Unstable Response Times
I deployed a Remix prototype using a SaaS API, I am on a paid plan and using Smart Placement. Below is the response times I see after a fresh deployment, i refreshed the page 26 times. Response time varies between 288ms and 1.10s. First two ones over 2 seconds are understandable, first one with empty cache and Smart Placement used AMS, on second one Smart Placement changed to FRA and settled on FRA for the remaining requests. Why can't we have stable response times? I am sure it is not the SAAS API, on my local I get 60ms to 80ms response times.
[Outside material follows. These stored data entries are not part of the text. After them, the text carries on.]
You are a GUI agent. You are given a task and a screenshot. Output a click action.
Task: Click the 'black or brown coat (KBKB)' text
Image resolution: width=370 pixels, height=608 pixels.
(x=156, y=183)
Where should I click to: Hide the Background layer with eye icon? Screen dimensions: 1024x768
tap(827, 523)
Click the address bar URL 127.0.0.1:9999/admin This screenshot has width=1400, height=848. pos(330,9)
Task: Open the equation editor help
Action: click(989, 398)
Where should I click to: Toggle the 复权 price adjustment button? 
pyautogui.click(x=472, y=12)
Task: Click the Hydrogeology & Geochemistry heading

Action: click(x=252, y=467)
Deployment ID: 30d04e5d-2fd0-4f4d-b866-ca98e9aad893
81 Replies
anyone?
same
I get between 100 and 600ms response time depending on time and random
for a nextjs project
hmm, at least this behavior is framework agnostic 😄
I think servers running workers are overloaded
so sometimes you can get 600ms when its busy and 100ms when its free
Workers have a flat deployment, the same server which receives your request runs the worker, there's no load balancer or anything inbetween, so unlikely
Smart Placement is.. interesting and has had some issues in the past. You'd have to look at the cf-placement header and location of your origin to try to tell more, and whatever else your app is doing
yes but why at 5am i get 100ms response time and at 6pm i get 600ms response time
and i don't use smart placement
as I said, it settles on FRA which is aligned with my SAAS
atm I get 500ms response time while this morning it was around 100ms
either the origin you are connecting to, or an issue with nextjs. Nextjs's support on Pages has been an ongoing challenge for a while, Vercel doesn't want to help out unlike most of the other frameworks. If it's not smart placement you should make your own thread though. I would check your functions metrics (cpu time, etc)
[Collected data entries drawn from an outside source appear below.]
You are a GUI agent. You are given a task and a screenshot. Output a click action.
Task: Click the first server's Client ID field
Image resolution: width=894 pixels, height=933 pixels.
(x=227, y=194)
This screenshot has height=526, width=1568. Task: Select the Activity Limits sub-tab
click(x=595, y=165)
If you're in Germany/using DTAG that has its own set of challenges currently with free routing
ouch, look at that p99
i don't really know why, i don't do much things
but atm i can't get any request under 400ms response time
this is from the same page, all I do is refresh, so it's doing exactly the same thing in every request
Can you make your own thread? It seems your issue might be unrelated, and it's hard to keep both stories straight when you're not even using smart placement
okay
you're using smart placement, and you're in Germany/using dtag or not?
no, i'm in turkiye
turkey has its own set of issues with ip blocking but probably not going on here. You said even the slow ~1s requests are smart routed? Can you check what the cf-placement and cf-ray headers on one of those is?
local-FRA
89c922d18c552bf1-FRA
looks like smart placement isn't doing anything and you're being routed directly to fra
what do you mean, if I disable smart placement I'll probably be routed through IST?
no, wouldn't change that
also probably wouldn't help latency
curious that you said before you were being routed to ams. Well doesn't matter too much, if you go to your functions metrics, what you see for request latency? You should see smart routed vs non
unfortunately I don't see a Request duration chart
Doc says "The request duration chart is currently only available when your Worker has Smart Placement enabled."
this was the main reason I switched to Smart Placement...
well it turns out you do have the exact same problem unrelated to subrequests or smart routing, your cpu time is way too high. Something's taking a ton of time to execute, cpu time does not include network wait time. In the past it's been silly things like huge svgs that have to render or other expensive operations, it's going to depend on your framework/libs a bit
for reference, free gets 10ms of cpu time and it's plenty. I have a nextjs app deployed on Pages and its p99 is ~17.8ms
i am on a paid plan because in free I got exceeded errors after 3-4 requests
but again
you found the wrong solution to the problem
this is the same request
doing the same api call
rendering the same html
and they're all pretty long, none under ~300-400ms or so
the way cpu limits work is that each isolate/instance of your worker running on a metal gets a ton of startup time, and if you're going way over you're going to burn through it, which is why it took a few requests to fail
i am measuring the time in my loader(this is a remix app), from the entry to the return, it's 12ms for this request,
there are no api/backend calls after loader finishes, just react rendering
if you're doing performance.now or date.now(), it doesn't move the time unless on network i/o
Cloudflare Docs
Performance and timers · Cloudflare Workers docs
Measure timing, performance, and timing of subrequests and other operations.
ex:
var oldtime = Date.now()
// 500ms of cpu
var newtime = Date.now()
// newtime = oldtime are going to be equal
that's only true for deployed workers though, local wrangler will advance normally
i know that, i have at least 2 api calls
cached through kv
cache miss loaders take around ~600ms and as far as I know waiting for an api response does not count for cpu time limit
oh, you were saying before it was only 12ms for a cache hit of everything, and it's 600ms uncached?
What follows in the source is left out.